Todo aquello que no provenga directamente de la naturaleza habla un lenguaje diferente al de nuestro cuerpo y genera desequilibrio y malestar
¿Y qué alimentos perjudican la microbiota y aceleran el envejecimiento?
Siguiendo la misma línea, el principal factor de riesgo es contar con una microbiota intestinal desequilibrada, que no funciona correctamente. A partir de ahí, muchas personas consumen alimentos que agravan ese desbalance y deterioran la salud digestiva, como los ultraprocesados. Hay un componente del que se habla poco al referirse a este tipo de productos, pero que tiene un impacto muy negativo en la microbiota y en la mucosa intestinal: los espesantes. A ellos se suman numerosos aditivos alimentarios utilizados para modificar la textura o prolongar la vida útil de los alimentos.

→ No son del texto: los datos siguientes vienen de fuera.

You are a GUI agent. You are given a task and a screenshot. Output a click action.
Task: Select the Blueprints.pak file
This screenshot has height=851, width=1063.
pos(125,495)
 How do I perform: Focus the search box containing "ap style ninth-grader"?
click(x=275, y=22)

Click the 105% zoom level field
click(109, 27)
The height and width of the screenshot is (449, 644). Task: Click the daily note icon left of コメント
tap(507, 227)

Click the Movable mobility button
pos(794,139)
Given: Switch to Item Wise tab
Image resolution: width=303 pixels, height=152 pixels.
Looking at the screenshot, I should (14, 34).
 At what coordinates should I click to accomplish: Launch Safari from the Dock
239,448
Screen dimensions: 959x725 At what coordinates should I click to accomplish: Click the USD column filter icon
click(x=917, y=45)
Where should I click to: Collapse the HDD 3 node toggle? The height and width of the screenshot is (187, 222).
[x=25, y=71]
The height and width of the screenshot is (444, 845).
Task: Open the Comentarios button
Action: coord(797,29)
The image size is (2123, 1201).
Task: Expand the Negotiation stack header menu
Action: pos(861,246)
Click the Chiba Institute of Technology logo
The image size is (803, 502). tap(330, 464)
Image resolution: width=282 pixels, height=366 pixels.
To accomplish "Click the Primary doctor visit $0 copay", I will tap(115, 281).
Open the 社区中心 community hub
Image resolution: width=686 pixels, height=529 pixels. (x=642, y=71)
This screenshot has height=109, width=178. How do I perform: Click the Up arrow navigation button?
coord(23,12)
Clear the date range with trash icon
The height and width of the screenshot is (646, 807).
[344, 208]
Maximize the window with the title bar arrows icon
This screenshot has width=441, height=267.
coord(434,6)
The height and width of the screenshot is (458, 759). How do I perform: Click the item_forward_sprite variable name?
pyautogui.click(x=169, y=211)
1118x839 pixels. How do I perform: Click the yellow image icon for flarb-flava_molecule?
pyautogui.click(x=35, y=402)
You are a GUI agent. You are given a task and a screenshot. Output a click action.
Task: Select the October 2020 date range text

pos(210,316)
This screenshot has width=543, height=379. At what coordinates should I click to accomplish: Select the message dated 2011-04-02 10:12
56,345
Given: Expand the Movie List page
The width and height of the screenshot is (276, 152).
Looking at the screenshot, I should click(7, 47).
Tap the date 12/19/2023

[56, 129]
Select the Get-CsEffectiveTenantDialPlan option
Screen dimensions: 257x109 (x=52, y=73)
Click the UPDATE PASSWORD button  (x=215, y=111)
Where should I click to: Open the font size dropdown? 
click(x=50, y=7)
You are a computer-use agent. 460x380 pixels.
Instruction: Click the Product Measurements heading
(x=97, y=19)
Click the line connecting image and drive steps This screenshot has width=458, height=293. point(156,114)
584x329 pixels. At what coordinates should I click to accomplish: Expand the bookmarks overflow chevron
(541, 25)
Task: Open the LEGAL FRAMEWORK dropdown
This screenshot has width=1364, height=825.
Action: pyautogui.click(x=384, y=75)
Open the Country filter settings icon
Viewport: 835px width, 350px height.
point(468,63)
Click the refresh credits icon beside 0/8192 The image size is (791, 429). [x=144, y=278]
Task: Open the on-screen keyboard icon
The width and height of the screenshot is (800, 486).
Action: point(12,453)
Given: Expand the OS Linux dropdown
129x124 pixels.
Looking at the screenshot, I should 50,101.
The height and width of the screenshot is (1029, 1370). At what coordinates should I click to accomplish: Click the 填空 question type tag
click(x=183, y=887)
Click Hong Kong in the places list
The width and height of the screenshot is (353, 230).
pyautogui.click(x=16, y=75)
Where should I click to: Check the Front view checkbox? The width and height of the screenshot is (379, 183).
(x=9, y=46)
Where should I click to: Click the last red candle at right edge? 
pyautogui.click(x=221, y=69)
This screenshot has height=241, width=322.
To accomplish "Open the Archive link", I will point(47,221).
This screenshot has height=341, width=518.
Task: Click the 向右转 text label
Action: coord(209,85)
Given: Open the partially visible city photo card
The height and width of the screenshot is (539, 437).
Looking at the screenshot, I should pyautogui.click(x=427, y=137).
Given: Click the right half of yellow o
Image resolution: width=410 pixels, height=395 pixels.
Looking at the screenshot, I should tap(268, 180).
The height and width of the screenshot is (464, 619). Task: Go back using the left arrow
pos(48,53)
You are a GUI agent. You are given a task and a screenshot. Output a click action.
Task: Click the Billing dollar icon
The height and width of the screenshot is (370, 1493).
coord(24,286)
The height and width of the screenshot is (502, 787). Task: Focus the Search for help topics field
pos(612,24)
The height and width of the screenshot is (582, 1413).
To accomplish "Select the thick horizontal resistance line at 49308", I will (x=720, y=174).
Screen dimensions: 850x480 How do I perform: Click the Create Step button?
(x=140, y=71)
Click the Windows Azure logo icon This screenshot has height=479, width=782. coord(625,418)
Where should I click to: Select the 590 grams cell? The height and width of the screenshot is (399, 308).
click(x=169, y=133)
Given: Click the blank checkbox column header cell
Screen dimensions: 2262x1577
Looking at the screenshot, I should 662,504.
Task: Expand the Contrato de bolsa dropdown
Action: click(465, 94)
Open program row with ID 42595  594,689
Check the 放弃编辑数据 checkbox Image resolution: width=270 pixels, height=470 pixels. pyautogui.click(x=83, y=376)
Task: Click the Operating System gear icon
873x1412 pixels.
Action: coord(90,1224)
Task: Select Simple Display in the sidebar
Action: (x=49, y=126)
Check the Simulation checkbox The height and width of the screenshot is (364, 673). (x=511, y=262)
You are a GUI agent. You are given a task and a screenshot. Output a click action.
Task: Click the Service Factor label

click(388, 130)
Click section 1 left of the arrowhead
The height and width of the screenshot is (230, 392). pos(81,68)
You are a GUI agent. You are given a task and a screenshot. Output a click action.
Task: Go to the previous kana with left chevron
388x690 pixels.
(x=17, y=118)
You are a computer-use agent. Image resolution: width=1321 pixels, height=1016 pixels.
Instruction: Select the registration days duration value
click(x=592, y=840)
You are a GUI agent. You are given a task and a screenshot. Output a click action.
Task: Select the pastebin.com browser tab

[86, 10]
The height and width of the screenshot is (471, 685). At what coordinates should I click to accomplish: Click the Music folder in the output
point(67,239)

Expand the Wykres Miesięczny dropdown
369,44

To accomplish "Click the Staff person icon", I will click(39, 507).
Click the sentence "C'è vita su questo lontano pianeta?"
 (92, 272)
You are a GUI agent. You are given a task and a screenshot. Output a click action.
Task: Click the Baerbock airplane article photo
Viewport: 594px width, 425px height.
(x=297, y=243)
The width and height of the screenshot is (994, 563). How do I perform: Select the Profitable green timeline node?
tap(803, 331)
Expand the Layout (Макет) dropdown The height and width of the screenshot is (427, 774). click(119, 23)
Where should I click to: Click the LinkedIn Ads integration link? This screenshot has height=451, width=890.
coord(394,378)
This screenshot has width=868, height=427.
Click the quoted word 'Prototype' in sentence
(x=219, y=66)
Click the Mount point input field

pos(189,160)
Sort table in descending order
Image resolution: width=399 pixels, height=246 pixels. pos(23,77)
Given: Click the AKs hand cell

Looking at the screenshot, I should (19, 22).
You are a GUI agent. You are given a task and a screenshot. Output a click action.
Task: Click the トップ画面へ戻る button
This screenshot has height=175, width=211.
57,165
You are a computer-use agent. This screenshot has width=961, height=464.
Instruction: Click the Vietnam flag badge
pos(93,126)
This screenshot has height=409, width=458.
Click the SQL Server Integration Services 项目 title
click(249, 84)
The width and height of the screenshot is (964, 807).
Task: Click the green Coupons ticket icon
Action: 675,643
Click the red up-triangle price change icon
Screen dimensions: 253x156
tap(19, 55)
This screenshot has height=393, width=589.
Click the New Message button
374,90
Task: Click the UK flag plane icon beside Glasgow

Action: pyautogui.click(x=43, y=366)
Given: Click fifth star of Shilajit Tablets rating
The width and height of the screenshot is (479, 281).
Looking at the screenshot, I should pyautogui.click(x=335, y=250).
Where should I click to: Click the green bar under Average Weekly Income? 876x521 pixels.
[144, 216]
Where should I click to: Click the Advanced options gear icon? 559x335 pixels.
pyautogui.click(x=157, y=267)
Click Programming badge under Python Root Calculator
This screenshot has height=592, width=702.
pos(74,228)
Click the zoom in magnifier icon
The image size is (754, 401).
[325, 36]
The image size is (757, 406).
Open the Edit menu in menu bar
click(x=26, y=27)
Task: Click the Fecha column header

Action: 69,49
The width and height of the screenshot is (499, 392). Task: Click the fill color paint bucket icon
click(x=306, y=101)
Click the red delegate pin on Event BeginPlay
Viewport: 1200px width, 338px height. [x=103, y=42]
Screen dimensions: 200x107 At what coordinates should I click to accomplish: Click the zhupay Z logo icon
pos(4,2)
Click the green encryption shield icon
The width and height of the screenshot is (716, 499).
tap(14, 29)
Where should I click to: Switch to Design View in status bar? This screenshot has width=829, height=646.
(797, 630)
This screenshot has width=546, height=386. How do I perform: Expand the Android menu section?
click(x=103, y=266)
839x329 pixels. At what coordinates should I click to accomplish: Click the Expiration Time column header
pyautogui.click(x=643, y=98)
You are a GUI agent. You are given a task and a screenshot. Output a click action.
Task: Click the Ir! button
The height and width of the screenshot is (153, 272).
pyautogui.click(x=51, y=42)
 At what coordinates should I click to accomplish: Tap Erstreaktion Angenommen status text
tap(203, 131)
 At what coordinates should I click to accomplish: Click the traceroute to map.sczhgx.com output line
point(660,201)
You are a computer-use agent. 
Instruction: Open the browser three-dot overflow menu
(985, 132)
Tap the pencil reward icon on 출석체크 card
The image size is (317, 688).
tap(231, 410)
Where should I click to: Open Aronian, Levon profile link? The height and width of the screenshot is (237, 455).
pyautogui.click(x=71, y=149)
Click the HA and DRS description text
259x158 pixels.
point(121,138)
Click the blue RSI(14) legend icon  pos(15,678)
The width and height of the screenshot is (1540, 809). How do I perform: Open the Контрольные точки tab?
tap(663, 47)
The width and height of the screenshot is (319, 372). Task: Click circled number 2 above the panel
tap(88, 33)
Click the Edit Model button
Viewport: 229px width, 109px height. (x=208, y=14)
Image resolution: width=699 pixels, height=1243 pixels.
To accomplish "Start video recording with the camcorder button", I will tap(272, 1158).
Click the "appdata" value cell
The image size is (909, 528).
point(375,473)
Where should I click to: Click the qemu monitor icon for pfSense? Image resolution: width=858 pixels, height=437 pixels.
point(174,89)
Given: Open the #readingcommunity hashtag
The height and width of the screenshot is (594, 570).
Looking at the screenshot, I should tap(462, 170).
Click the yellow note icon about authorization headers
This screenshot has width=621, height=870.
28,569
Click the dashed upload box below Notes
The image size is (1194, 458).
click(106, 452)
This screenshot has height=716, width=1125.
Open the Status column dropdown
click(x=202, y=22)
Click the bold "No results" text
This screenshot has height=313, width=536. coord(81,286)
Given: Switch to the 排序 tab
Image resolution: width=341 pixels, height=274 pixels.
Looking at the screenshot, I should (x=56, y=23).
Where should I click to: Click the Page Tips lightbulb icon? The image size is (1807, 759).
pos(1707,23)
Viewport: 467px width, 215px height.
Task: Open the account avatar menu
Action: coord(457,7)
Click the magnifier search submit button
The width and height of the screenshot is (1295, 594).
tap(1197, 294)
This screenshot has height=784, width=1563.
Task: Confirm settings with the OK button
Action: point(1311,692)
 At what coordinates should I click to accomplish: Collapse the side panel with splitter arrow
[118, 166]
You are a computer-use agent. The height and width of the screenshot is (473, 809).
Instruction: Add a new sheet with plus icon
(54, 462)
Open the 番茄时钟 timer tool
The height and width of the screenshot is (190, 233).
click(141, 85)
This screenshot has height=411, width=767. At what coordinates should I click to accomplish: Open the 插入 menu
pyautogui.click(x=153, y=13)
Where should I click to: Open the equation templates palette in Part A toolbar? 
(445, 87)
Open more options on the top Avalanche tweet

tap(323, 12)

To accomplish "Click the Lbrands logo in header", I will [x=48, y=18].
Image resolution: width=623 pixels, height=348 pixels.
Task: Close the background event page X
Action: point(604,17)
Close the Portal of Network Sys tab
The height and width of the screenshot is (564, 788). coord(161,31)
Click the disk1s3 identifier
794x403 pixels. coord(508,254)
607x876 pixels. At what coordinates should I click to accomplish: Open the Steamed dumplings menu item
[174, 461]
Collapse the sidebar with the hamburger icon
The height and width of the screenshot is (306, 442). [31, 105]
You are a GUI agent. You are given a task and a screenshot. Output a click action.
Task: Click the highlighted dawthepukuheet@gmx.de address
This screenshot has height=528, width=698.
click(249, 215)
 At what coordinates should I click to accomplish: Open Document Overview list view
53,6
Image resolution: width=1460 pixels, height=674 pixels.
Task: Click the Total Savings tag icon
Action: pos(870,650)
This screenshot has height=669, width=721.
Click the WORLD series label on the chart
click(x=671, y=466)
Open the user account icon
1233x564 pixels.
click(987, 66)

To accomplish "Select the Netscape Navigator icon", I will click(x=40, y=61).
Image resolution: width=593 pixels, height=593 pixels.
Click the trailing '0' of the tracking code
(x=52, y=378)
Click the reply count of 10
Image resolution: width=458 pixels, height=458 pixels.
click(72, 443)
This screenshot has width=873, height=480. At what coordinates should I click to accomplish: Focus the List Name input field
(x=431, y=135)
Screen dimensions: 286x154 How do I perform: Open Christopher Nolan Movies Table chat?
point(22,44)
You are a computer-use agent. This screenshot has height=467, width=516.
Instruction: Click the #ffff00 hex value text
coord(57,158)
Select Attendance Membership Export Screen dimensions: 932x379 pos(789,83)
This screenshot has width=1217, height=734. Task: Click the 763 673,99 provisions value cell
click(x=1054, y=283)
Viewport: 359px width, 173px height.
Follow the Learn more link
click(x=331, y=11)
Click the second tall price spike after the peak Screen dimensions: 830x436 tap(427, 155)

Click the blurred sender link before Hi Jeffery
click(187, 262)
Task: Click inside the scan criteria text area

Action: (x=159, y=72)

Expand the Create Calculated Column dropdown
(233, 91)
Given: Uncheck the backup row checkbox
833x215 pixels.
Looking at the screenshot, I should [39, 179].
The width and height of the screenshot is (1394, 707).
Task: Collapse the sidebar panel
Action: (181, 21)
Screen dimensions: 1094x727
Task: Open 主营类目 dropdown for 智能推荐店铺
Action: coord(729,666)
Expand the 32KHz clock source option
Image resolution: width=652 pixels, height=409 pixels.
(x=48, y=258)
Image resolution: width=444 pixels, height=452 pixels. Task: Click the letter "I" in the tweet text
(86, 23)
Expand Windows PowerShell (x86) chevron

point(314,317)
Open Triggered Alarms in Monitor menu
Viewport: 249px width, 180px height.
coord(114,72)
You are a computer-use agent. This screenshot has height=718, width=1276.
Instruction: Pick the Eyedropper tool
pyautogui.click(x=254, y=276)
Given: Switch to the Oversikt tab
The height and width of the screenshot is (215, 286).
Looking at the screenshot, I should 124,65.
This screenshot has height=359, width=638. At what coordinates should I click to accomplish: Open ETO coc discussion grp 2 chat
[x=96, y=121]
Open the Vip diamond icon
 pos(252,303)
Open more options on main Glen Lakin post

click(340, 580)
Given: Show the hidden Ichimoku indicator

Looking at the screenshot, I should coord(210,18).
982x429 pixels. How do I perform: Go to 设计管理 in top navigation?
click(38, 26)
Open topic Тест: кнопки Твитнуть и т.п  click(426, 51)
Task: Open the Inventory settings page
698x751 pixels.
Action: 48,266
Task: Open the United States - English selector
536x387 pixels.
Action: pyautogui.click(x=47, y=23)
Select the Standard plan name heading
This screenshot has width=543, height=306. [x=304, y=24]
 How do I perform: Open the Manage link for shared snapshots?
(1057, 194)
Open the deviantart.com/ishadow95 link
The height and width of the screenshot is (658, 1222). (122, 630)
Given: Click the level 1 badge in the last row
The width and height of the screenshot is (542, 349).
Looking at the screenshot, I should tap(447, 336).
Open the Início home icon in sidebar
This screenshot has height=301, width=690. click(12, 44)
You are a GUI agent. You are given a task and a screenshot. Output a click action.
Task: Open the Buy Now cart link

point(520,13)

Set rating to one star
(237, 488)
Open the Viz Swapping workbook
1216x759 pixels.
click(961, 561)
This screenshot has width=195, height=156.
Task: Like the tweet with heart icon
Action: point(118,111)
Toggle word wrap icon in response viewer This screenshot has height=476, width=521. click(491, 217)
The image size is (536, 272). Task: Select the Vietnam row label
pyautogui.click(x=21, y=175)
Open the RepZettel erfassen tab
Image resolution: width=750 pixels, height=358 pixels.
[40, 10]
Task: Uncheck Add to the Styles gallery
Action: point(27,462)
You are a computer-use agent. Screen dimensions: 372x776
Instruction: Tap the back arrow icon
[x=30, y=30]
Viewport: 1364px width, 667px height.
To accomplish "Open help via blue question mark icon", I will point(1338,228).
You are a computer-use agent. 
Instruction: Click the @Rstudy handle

Aunque siempre se menciona el azúcar como el principal enemigo, estos aditivos —como los espesantes y aglomerantes— también resultan altamente perjudiciales.
Todos estos compuestos, presentes en alimentos procesados, congelados o de larga conservación, alteran la microbiota y dañan la mucosa intestinal. Un ejemplo claro es ese pan que puede durar un mes sin estropearse: lo consigue gracias a una gran cantidad de aditivos que terminan siendo nefastos para la salud intestinal. En definitiva, todo aquello que no provenga directamente de la naturaleza —de la tierra o de los animales— habla un lenguaje diferente al de nuestro cuerpo y, con el tiempo, genera desequilibrio y malestar.